Muncie citizens behind viral photo out to ‘have innocent fun’

Brittany Roe, Candace King, Talia Traub, Chelsy Jones and Casey Clement pose in front of snowmen built by a group yesterday with Mark McCoy and Mike Davis. Traub
Brittany Roe, Candace King, Talia Traub, Chelsy Jones and Casey Clement pose in front of snowmen built by a group yesterday with Mark McCoy and Mike Davis. Traub

Three snowmen wave casually to drivers at the corner of McGalliard Road and Tillotson Avenue in front of the Ball State sign. Broken branches make up their bushy mohawks and hair while spray paint and scarves decorate their 6-foot-tall bodies.

After a local radio station, 99.5 WZPL, shared a photo, these snowmen became famous — for standing next to adults wearing bikinis and boxers in the snow.

It all started with a Facebook post and a group of friends from 29 to 42 years old playing in the snow.

§ Activity list
1/ Name every person mentioned by name in the Muncie snowman article.
2/ Write out the part of the Muncie snowman article starting with "Three snowmen wave" and going on through "boxers in the snow.".
3/ Resume the Muncie snowman article after its last sentence and carry it forward.
The listing after this point is separate material and has no connection to the Muncie snowman article.

§ Source data
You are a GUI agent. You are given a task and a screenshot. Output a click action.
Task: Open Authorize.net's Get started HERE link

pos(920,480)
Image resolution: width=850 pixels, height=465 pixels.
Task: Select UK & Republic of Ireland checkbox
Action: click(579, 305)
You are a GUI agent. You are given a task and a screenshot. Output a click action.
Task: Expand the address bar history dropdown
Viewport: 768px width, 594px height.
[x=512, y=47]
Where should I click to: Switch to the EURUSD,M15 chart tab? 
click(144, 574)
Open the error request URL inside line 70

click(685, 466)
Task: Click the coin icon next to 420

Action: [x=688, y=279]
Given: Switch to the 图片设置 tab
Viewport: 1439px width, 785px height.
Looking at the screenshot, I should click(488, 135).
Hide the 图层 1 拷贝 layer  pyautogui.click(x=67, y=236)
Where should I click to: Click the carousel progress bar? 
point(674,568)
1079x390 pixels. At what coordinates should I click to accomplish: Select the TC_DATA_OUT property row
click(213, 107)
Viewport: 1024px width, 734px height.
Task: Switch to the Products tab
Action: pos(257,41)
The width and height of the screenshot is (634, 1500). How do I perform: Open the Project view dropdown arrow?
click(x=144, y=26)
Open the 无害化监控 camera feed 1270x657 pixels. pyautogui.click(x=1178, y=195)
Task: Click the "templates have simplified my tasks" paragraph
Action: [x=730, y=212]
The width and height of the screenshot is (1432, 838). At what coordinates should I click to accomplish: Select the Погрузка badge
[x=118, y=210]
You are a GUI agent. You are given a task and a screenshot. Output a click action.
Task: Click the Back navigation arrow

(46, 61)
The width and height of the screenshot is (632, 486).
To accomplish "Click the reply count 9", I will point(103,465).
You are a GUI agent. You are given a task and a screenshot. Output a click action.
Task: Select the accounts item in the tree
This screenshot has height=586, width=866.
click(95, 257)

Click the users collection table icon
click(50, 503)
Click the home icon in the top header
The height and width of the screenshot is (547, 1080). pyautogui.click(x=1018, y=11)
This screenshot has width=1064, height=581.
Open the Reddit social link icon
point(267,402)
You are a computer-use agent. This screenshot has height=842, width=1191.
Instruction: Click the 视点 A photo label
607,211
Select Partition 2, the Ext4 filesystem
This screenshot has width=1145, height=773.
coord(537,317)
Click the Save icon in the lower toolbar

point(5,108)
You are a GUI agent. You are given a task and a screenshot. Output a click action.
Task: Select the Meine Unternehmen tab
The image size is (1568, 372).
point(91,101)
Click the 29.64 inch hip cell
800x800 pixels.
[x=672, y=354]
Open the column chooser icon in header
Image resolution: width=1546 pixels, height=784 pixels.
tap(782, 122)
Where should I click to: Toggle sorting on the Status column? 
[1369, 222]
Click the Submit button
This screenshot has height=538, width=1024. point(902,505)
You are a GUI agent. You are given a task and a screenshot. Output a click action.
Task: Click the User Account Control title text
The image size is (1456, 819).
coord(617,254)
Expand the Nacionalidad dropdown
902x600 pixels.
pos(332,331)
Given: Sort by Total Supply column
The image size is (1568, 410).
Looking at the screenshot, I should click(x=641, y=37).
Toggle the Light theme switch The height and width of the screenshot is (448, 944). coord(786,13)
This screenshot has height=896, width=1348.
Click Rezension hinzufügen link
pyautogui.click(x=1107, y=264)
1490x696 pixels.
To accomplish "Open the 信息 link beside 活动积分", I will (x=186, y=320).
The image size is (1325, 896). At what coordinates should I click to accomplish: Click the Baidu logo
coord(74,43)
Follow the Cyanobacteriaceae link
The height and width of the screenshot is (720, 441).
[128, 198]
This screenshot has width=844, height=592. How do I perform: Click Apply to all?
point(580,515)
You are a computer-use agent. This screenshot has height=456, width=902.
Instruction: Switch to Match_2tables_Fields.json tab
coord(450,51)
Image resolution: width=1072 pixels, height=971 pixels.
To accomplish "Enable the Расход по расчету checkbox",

§ Written answers
1/ Brittany Roe, Candace King, Talia Traub, Chelsy Jones, Casey Clement, Mark McCoy, Mike Davis

2/
Three snowmen wave casually to drivers at the corner of McGalliard Road and Tillotson Avenue in front of the Ball State sign. Broken branches make up their bushy mohawks and hair while spray paint and scarves decorate their 6-foot-tall bodies.

After a local radio station, 99.5 WZPL, shared a photo, these snowmen became famous — for standing next to adults wearing bikinis and boxers in the snow.

3/
Mark McCoy and Mike Davis hatched the plan while buying some food and supplies at the store before McCoy posted on Facebook asking friends to help out. Soon, there were 100 likes.

“I told him, we had to go,” McCoy said. “The people want to build some snowmen.”

In a two-hour marathon of what Davis said included the group sweating under their bundles of clothing, they completed their masterpiece.

“We were trying to make it in before the [GoDaddy] Bowl game,” Davis said. “We wanted to get out to the bowl game in Mobile, Ala., to see what Muncie is doing back at home, but that didn’t happen. So we got it up just after they lost their game, just trying to lighten things up.”

McCoy said location was chosen “because people would see it and know exactly where that is at.”

Casey Clement, who also worked on the project, wanted to give credit to the adults.

“I was actually kind of irritated that they credited it to the students [at Ball State],” Clement said.

The photos were posted and the snowmen became an instant hit among McCoy’s Facebook friends. A city councilman messaged McCoy on Facebook and asked to get a photo with the mayor and all the city councilmen in front of the snowmen.

But then they added bikinis.

Talia Traub, a Ball State alumna, had been taking photos in the snow in summer clothing for the past few years.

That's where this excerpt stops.